◆ **Passage shown**
=== Section Start ===
The few exceptions to this rule are telling: Epstein did write essays scoring points against William F. Buckley and celebrating A.J. Leibling but that was when Epstein’s own politics were much more liberal than they are now. For many years Epstein was a member of the H.L. Mencken fan club, only letting his membership lapse when evidence of the extent and scabrousness of Mencken’s anti-Semitism proved too overwhelming to ignore. And Epstein has many times praised Theodore Dreiser, whose politics were too muddled to be easily categorized. But really, these are pretty minor exceptions.

Every literary judgment Epstein makes is heavily filtered through his political concerns. A good example of this is his essay on E.M. Forster, which ran earlier this year in The Weekly Standard (and recently got highlighted by Arts and Letters Daily). The essay essentially restates arguments Epstein made in his article “One Cheer for E.M. Forster” which was published in Commentary in 1985, later reprinted in Epstein’s collection Partial Payments. (Epstein’s conservative politics don’t prevent him from being an adept recycler). In both pieces, Epstein concludes that Forster is a minor writer because of his liberal politics. Near the end of the Weekly Standard essay Epstein write: “But in the end Forster’s chief contribution has been to that continuing project of reinforcing liberals’ feelings of self-virtue owing to their lovely imaginative sensitivity and courageous distaste for social injustice.”

Epstein is particularly upset by two aspects of Forster “emancipatory liberalism”: the novelist was an anti-imperialist who bolstered the cause of Indian independence and he was an important precursor to the gay liberation movement. Both of Epstein’s objections are worth examining in detail.
=== Section End ===
◆ **Complete the following**
**1.** In the passage on Epstein:
(a) Of whose fan club was Epstein a member for many years?
(b) In what year did Commentary publish "One Cheer for E.M. Forster"?
(c) Which two aspects of Forster's liberalism particularly upset Epstein?
**2.** Can you rewrite everything in the passage on Epstein from "The few exceptions" down to "pretty minor exceptions.", substituting "admiration society" for "fan club"?

◆ **Source data**
=== Section Start ===
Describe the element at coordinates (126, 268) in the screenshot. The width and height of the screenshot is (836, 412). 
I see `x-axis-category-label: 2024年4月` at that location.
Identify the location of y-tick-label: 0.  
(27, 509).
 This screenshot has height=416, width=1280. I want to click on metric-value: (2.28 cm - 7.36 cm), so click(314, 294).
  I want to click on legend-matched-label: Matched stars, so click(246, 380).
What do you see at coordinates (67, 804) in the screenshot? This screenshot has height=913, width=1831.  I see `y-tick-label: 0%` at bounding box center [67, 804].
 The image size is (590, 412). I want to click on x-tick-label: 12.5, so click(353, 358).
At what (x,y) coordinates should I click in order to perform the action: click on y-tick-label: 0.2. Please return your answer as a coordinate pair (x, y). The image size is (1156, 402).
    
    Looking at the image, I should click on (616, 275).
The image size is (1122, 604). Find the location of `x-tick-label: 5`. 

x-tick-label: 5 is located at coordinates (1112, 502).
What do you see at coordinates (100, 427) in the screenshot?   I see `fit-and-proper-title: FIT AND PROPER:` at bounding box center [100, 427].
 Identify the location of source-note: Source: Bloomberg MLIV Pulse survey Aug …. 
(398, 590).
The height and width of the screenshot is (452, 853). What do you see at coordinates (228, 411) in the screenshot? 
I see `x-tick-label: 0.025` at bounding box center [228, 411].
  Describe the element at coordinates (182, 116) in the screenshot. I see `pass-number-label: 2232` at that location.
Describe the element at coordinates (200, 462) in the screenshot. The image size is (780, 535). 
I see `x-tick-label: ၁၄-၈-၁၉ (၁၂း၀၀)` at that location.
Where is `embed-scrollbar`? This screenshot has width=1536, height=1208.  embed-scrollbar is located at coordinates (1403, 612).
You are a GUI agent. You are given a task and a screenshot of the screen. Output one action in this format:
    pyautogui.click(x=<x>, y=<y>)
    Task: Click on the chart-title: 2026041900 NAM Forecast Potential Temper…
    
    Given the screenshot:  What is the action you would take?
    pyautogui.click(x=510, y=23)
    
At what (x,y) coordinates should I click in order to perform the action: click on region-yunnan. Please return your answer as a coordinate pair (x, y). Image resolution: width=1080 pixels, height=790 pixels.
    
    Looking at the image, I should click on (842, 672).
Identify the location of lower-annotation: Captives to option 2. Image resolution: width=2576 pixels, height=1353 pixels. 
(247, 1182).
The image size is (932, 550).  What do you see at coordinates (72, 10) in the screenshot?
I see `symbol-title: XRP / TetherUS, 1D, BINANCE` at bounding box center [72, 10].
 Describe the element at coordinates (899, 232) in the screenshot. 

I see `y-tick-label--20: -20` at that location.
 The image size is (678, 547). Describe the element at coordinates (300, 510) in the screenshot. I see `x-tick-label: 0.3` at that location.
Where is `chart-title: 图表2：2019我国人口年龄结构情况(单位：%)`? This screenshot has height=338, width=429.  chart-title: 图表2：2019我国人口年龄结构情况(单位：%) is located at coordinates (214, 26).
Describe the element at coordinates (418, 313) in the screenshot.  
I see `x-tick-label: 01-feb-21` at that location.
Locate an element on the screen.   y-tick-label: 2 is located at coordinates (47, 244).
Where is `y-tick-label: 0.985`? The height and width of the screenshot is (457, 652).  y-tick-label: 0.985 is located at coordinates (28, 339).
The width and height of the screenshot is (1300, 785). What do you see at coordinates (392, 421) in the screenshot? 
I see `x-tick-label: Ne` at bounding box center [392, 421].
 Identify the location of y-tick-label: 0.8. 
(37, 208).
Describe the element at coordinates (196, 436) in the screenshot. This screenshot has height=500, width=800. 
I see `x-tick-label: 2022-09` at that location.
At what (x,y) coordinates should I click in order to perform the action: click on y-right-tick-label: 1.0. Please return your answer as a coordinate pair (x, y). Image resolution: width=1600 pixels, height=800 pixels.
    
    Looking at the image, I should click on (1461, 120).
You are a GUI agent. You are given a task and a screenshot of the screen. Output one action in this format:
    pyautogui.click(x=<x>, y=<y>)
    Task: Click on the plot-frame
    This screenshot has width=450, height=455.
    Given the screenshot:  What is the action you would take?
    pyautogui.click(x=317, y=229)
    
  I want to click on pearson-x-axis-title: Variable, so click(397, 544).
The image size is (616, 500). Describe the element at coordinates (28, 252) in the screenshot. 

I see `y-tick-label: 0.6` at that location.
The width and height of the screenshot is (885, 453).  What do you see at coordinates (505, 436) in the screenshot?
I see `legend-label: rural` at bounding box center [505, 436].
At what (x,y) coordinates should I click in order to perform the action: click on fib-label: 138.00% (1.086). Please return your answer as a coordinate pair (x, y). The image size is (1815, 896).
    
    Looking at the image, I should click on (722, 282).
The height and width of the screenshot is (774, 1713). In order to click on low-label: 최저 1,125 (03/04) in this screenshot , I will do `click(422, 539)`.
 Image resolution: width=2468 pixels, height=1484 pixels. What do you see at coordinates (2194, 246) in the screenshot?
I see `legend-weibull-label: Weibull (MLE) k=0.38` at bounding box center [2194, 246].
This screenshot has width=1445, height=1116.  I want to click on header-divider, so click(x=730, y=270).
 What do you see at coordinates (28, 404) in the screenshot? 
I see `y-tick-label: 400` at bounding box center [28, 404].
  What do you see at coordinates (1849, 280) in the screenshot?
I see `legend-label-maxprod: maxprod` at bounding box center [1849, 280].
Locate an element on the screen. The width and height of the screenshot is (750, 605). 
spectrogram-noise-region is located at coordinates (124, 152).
=== Section End ===
◆ **Exercise results**
**1.**
(a) H.L. Mencken's
(b) 1985
(c) Forster was an anti-imperialist who bolstered the cause of Indian independence, and he was an important precursor to the gay liberation movement.

**2.**
The few exceptions to this rule are telling: Epstein did write essays scoring points against William F. Buckley and celebrating A.J. Leibling but that was when Epstein’s own politics were much more liberal than they are now. For many years Epstein was a member of the H.L. Mencken admiration society, only letting his membership lapse when evidence of the extent and scabrousness of Mencken’s anti-Semitism proved too overwhelming to ignore. And Epstein has many times praised Theodore Dreiser, whose politics were too muddled to be easily categorized. But really, these are pretty minor exceptions.